Brief: Filter the entries and copy out each line that includes the string "height".

Task data:
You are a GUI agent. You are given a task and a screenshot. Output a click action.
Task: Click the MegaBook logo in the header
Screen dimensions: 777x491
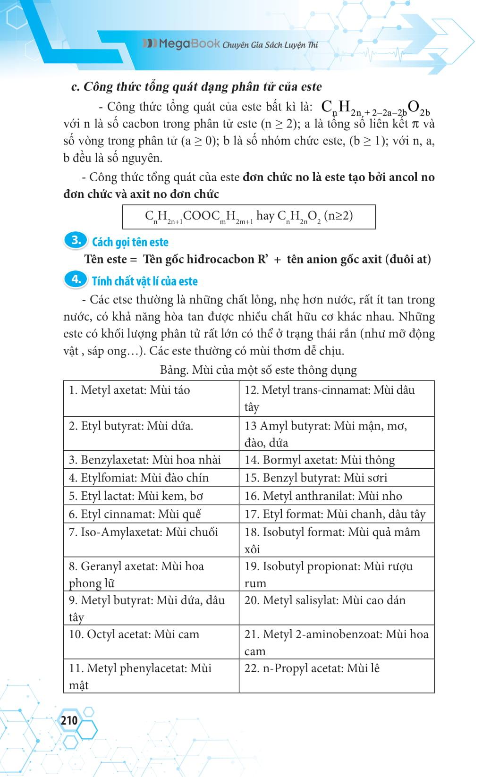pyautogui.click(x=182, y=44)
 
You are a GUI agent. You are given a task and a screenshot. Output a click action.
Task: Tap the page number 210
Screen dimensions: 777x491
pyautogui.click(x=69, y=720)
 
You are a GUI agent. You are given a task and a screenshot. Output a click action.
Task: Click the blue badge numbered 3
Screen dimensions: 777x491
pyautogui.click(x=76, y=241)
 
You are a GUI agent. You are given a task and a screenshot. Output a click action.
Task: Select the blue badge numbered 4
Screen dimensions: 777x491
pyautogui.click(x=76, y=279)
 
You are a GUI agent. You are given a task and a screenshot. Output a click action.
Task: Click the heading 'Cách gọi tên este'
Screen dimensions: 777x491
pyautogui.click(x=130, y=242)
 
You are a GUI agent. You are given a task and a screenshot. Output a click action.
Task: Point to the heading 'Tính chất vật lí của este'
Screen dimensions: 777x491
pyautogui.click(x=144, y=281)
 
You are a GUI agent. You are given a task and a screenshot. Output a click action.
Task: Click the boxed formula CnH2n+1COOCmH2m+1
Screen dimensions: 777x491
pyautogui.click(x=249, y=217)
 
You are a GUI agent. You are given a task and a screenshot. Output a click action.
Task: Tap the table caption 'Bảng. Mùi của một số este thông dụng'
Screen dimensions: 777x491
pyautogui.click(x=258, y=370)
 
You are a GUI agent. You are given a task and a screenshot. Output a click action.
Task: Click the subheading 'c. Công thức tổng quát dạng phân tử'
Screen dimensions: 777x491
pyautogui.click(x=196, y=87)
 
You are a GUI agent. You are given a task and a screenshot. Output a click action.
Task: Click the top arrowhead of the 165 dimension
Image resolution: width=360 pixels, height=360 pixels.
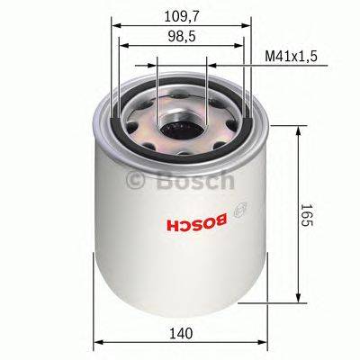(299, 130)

...

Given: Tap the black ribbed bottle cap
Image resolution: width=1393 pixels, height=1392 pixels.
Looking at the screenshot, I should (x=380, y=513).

The result:
Image resolution: width=360 pixels, height=360 pixels.
Image resolution: width=1393 pixels, height=1392 pixels.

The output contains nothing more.